→ Your task
Pictures stay out. Extract the lines below from the first one through the line with "The height and width of the screenshot is (569, 1049).", both included.

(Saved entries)
= Beginning of Section =

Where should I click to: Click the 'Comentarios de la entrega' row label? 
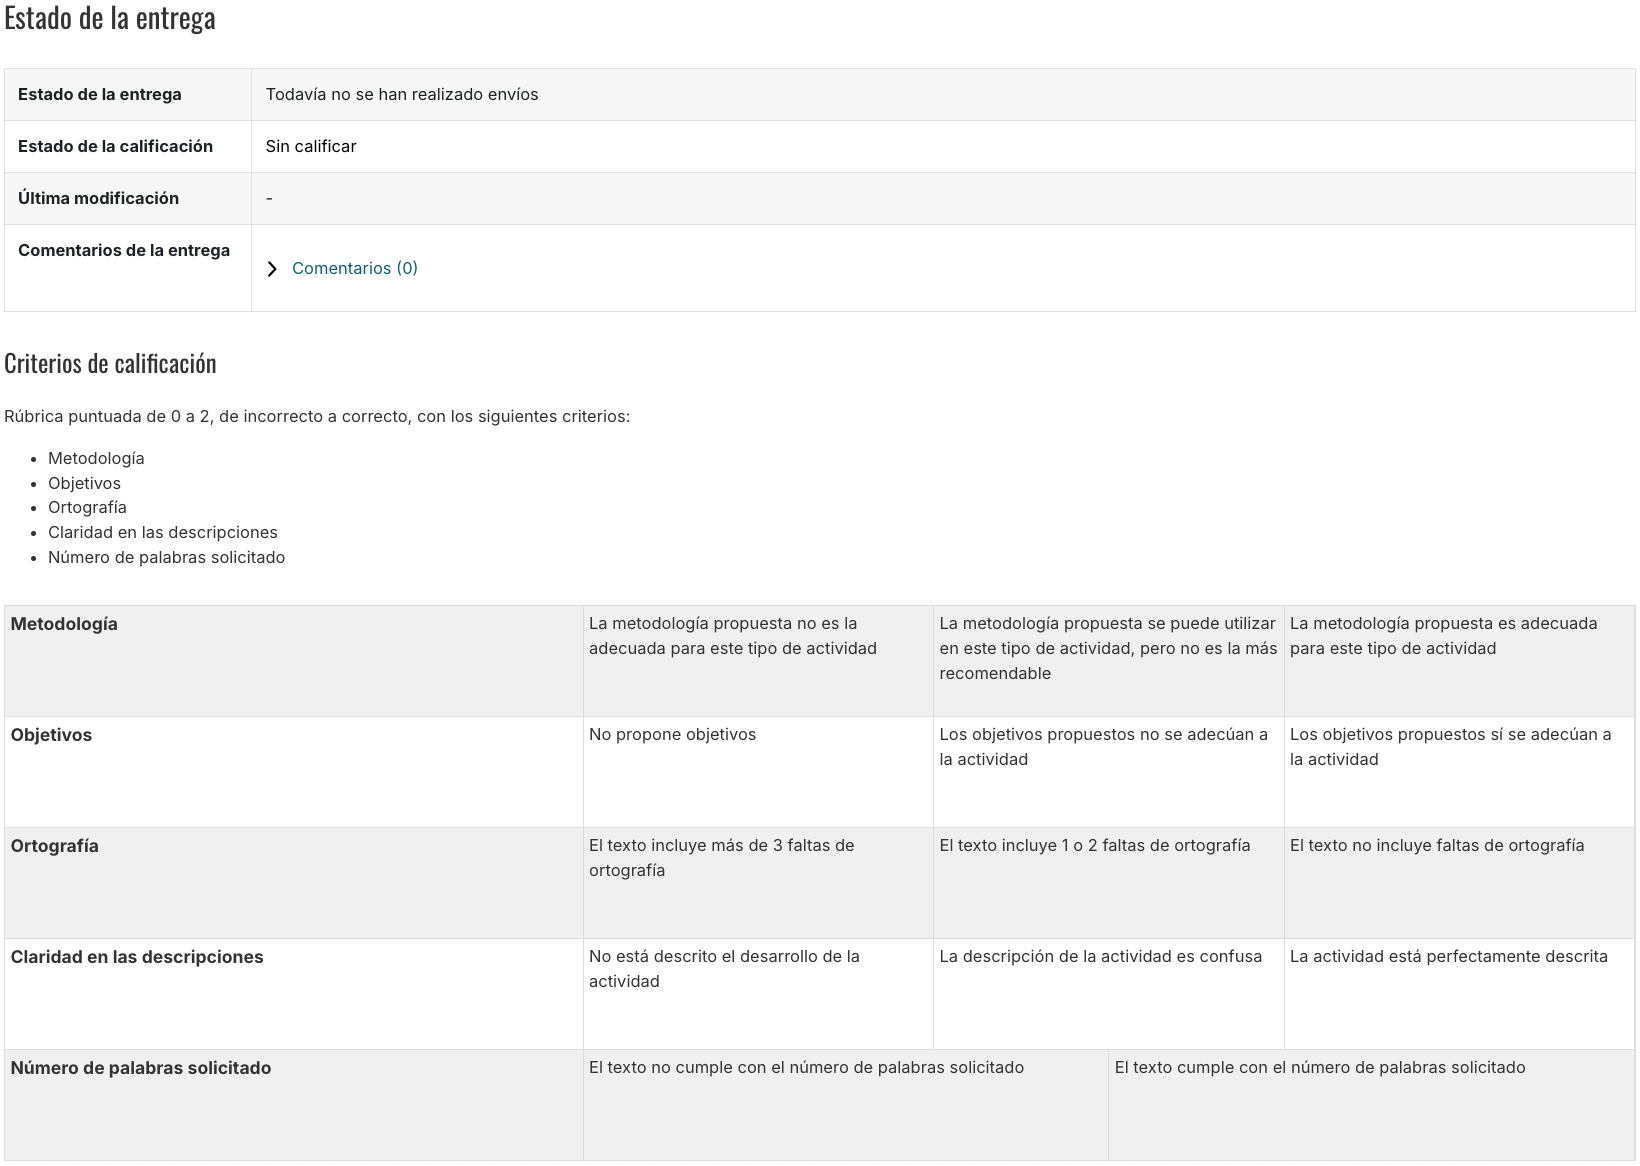coord(124,250)
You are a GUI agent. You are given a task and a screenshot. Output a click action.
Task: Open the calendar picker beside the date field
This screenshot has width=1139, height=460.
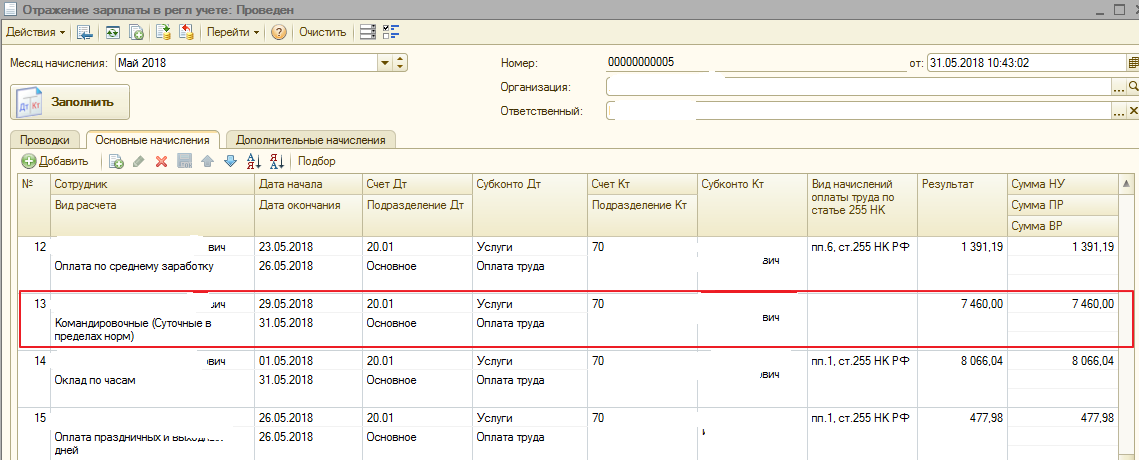pos(1133,63)
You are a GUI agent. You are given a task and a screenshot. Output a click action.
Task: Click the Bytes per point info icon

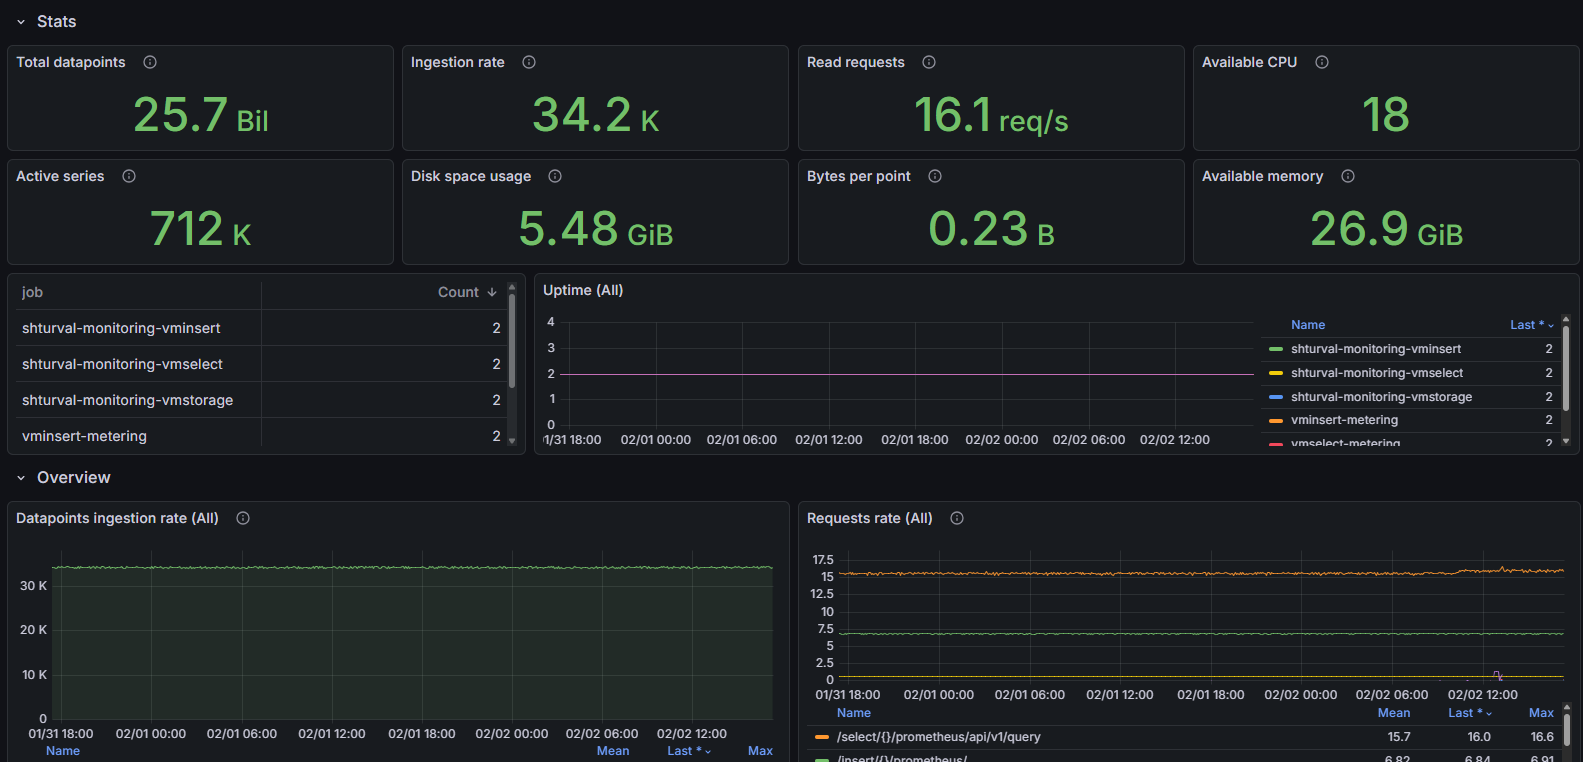click(x=935, y=176)
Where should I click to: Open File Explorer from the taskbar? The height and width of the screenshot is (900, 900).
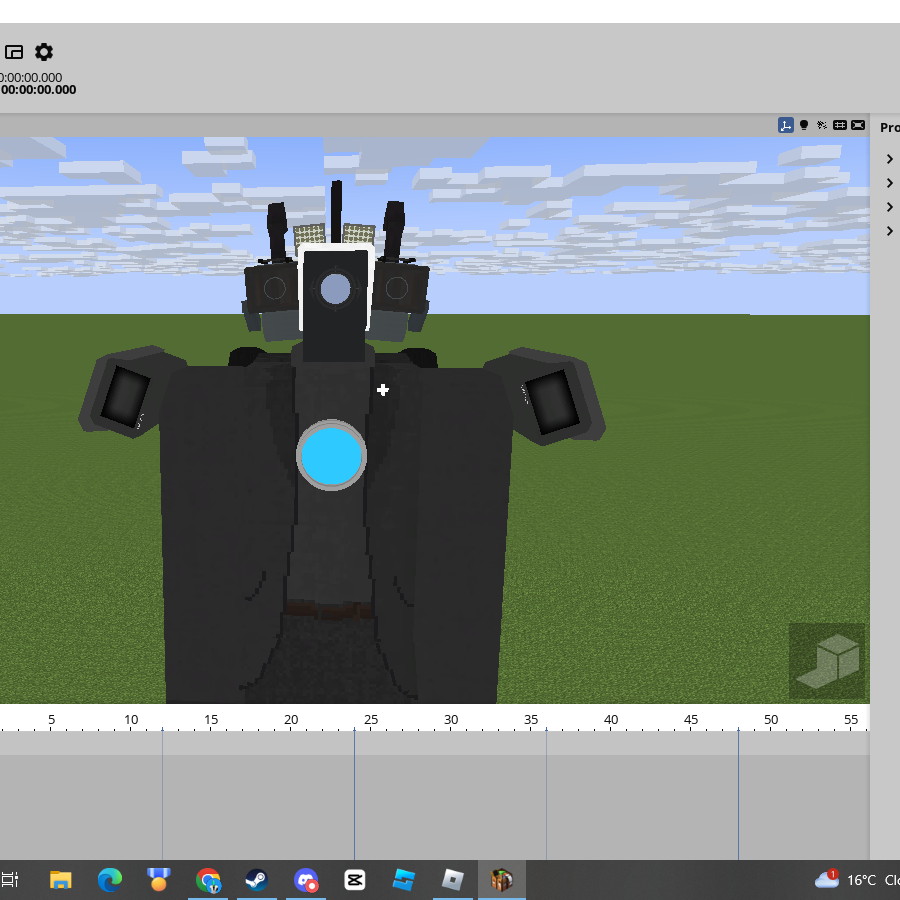(x=60, y=880)
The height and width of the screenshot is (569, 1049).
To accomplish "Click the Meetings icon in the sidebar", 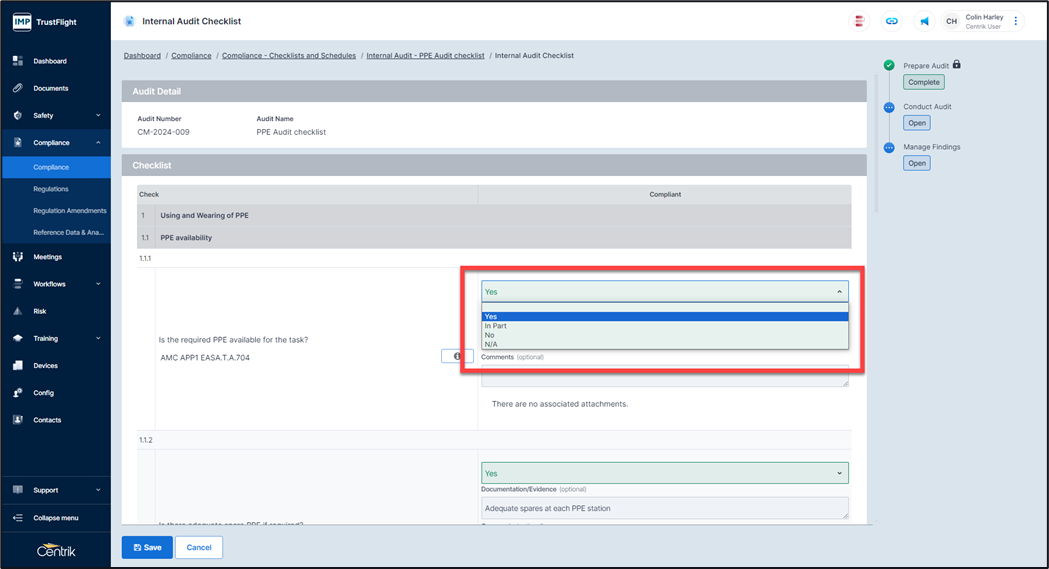I will pos(18,257).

= End of Section =

→ Exercise answer
Where should I click to: Click the 'Comentarios de la entrega' row label? 
coord(124,250)
You are a GUI agent. You are given a task and a screenshot. Output a click action.
Task: Open the calendar picker beside the date field
This screenshot has width=1139, height=460.
pos(1133,63)
You are a GUI agent. You are given a task and a screenshot. Output a click action.
Task: Click the Bytes per point info icon

click(x=935, y=176)
Where should I click to: Open File Explorer from the taskbar? The height and width of the screenshot is (900, 900).
(x=60, y=880)
The height and width of the screenshot is (569, 1049).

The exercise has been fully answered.